• _Document extract_
She made herself scarce, hiding out in the player-family dining area while Rocco warmed up. He was the first one on the range.
Woods arrived a couple of minutes later and walked over to say hello. Only he didn’t say hello.

Dressed in his Sunday red for a Monday, Woods walked over to Rocco, hand extended, and said, “Nice fucking shirt!”

Rocco cracked up. Instead of explaining that this was his only clean shirt, he said, “I thought you only wore red on Sundays!”

That set the tone for the day.

“I know how he is, especially when he’s got a major on the line,” Rocco said. “But I wasn’t going to change who I was. I was
going to talk because that’s what I do. I was going to have fun because that’s what I do. That doesn’t mean I wasn’t trying
to kill him and he wasn’t trying to kill me, but it just wasn’t going to get tense like I know it does sometimes with him
and some other players.”

The only U.S. Open playoff that may have been comparable to this one in terms of contrasting personalities had taken place
at Merion in 1971 between Lee Trevino and Jack Nicklaus. Trevino, a nonstop talker like Rocco, had tossed a fake snake at
the ever-serious Nicklaus on the first tee to loosen things up. Whether that played a role or not, Trevino won the playoff
by three shots. Rocco wasn’t going to throw any snakes, but he also wasn’t going to let Woods go into one of his no-talking
trances for 18 holes.

“I wasn’t trying to psyche him out by talking,” he said. “In fact, I think it probably loosened him up a little. But I had
to go out there and play and act the way I would play and act on any other day on the golf course.”

• _Given records_

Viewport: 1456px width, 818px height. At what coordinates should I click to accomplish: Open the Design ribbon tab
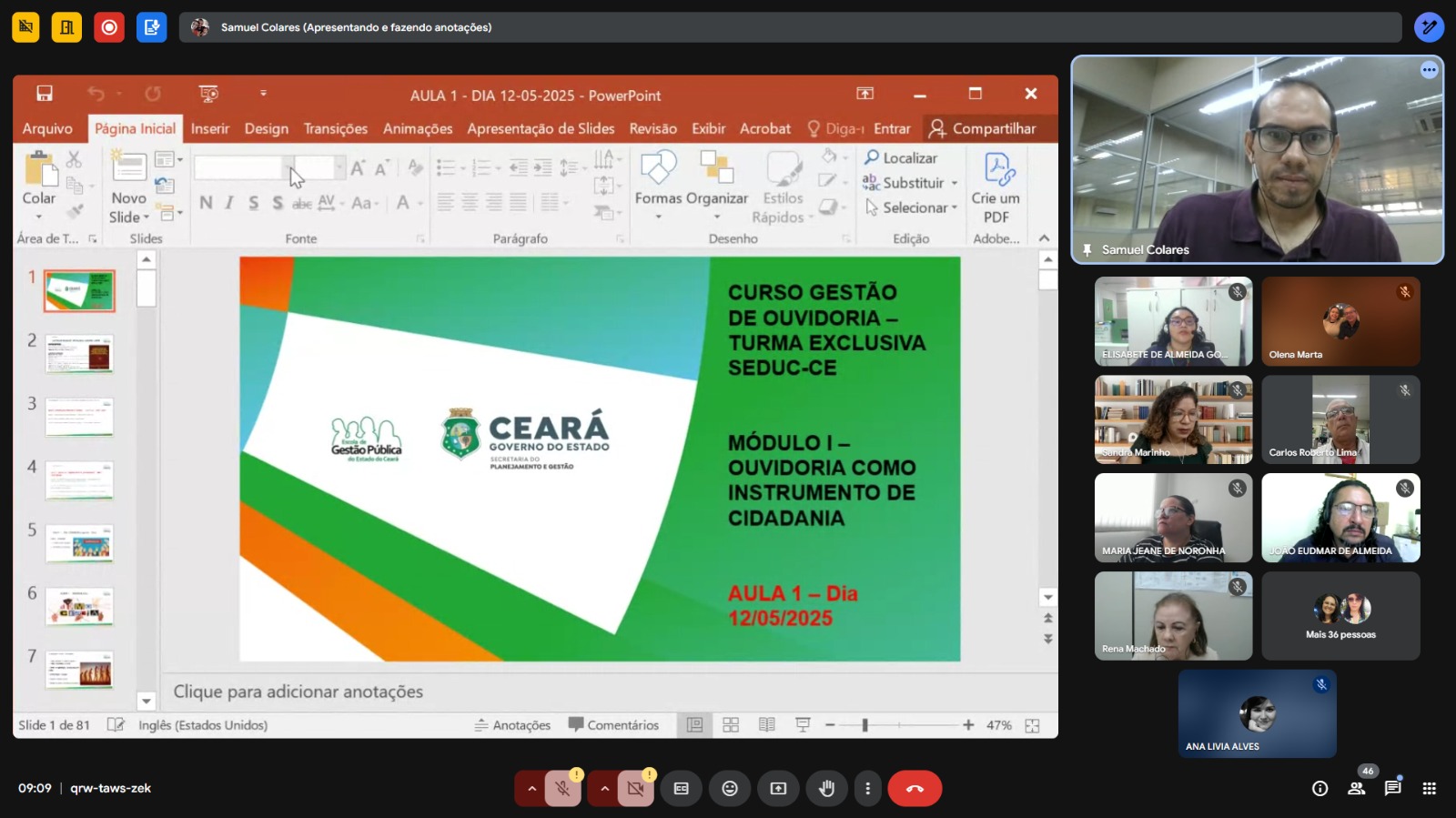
--
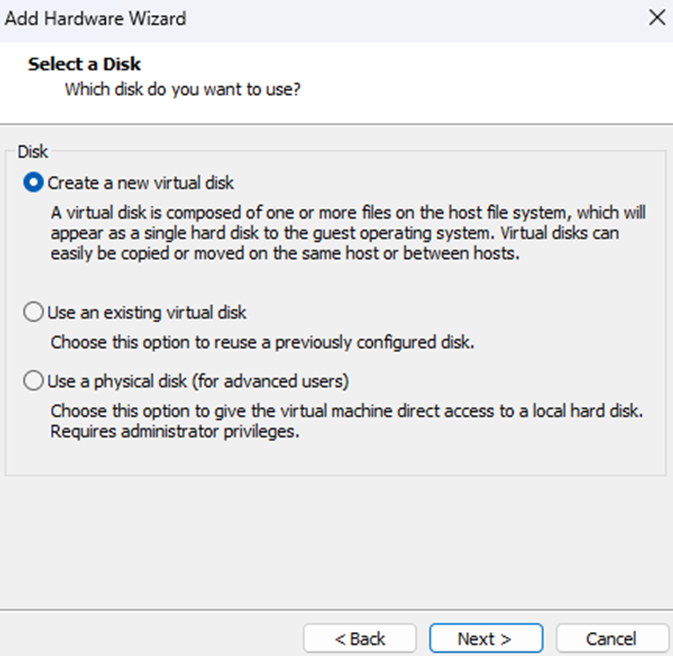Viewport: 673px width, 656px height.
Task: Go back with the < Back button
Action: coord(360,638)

• _Short task 1_
Copy the part of the golf playoff passage from "Dressed in his" up to and including "for the day.".
• _Short task 2_
According to the golf playoff passage, who won the 1971 U.S. Open playoff at Merion, and by how many shots?

• _Response 1_
Dressed in his Sunday red for a Monday, Woods walked over to Rocco, hand extended, and said, “Nice fucking shirt!”

Rocco cracked up. Instead of explaining that this was his only clean shirt, he said, “I thought you only wore red on Sundays!”

That set the tone for the day.

• _Response 2_
Lee Trevino won it by three shots.